¹³C_methyl ΔR₂ and DEST data for Aβ40. A) Observed ¹³C_methyl-ΔR₂ (blue circles), the difference in effective R₂ of methyl group ¹³C spins in the presence (240 μM total Aβ) and absence (50 μM Aβ) of protofibrils, are well-matched by values calculated from best-fits to the equilibrium direct-contact/tethered state binding model (black diamonds; cf. Figure 2). Values for residues (Val and Leu) with two methyl groups are averaged. Error bars are 1 s.d. The amino acid sequence is displayed on top with hydrophobic residues colored in green. B) Examples of experimental (open circles) and best-fit (solid lines) ¹³C_methyl-DEST profiles at two radiofrequency field strengths, 763 (orange) and 1523 (blue) Hz, for methyl groups of alanine (A2 and A21), leucine (L17 and L34), and valine (V18 and V40).
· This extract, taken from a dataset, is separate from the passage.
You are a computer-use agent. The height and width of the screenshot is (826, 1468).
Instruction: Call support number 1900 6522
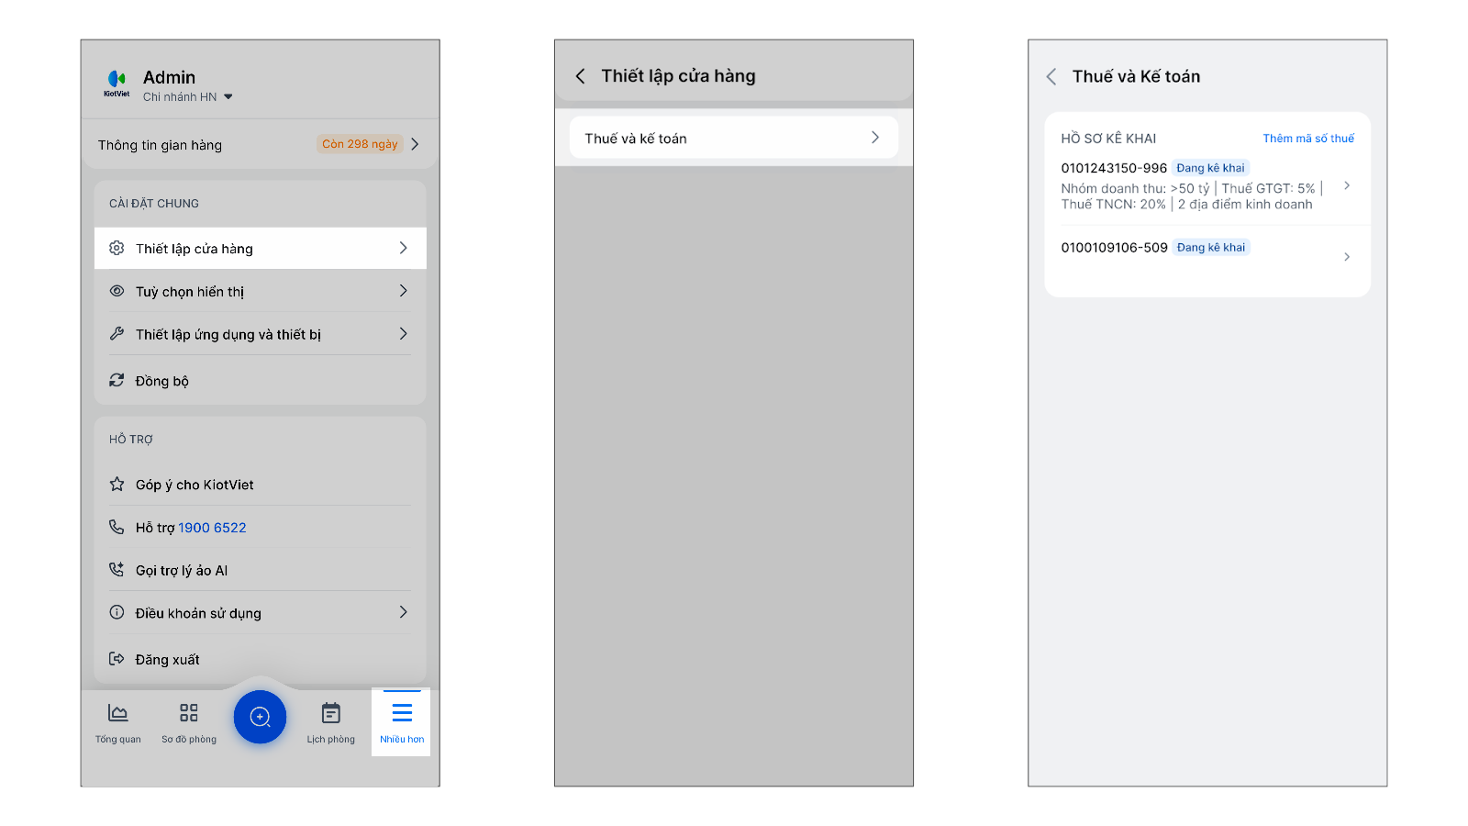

The best-fits obtained by nonlinear minimization and numerical integration of the McConnell equations for the direct-contact/tethered state model^[4] (cf. Figure 2) by optimization of a single global ${{}^{13}\mathrm{C}}_{\text{methyl}}-R_2^{\text{contact}}$ value and residue-specific ${{}^{13}\mathrm{C}}_{\text{methyl}}-R_2^{\text{tethered}}$ values and partition coefficients (K₃) between direct-contact and tethered states, with the global pseudo-first order association rate constant $k_{\text{on}}^{\text{app}}$ set to ${}^{15}\mathrm{N}-\mathrm{\Delta }{R}_2^{max}$ (2.5 s⁻¹; SI Figure S2), and the global dissociation rate constant k_off (51 s⁻¹) taken from Ref. [4]. The experimental data were recorded at a spectrometer ¹H frequency of 600 MHz.

Figure 2

Interaction of monomeric Aβ on the surface of Aβ protofibrils. A) Schematic of overall exchange process. B) The direct-contact/tethered bound-state model, which incorporates tethered and direct-contact states for each residue when bound to the protofibril surface, superimposed on a global two-state exchange model.

Figure 3

Best-fit values of A) the partition coefficients K₃ (blue) and B) ${{}^{13}\mathrm{C}}_{\text{methyl}}-R_2^{\text{tethered}}$ (blue). Values for the corresponding K₃ values obtained previously from ¹⁵N data^[4] (black) and experimental values of ${{}^{13}\mathrm{C}}_{\text{methyl}}-R_2^{\text{monomer}}$ for the monomeric state (black) are also shown in panels (A) and (B), respectively. Values for residues (Val and Leu) with two methyl groups are averaged. For reference, ${{}^{13}\mathrm{C}}_{\text{methyl}}-R_2^{\text{contact}}$, the best-fit value of the transverse relaxation rate, common to all methyl groups when in direct contact with the protofibril surface, is 1330±80 s⁻¹. Error bars are 1 s.d. The amino acid sequence is displayed on top with hydrophobic residues colored in green.

Figure 4

Correlation between A) experimental side-chain ¹³C_methyl-ΔR₂ and backbone ¹⁵N-ΔR₂ values, B) best-fit direct contact/tethered partition coefficients K₃ obtained from ¹³C_methyl and backbone ¹⁵N data; and C) best-fit ${{}^{13}\mathrm{C}}_{\text{methyl}}-R_2^{\text{tethered}}$ and ${}^{15}\mathrm{N}-R_2^{\text{tethered}}$ values for Aβ40. Values for residues (Val and Leu) with two methyl groups are averaged. Color coding: black, Ala; red, Ile (C_γmethyl); green, Leu; blue, Met; and grey, Val. ¹⁵N values could not be determined for Ala2 owing to water exchange and are represented here by values for Glu3. Error bars are 1 s.d.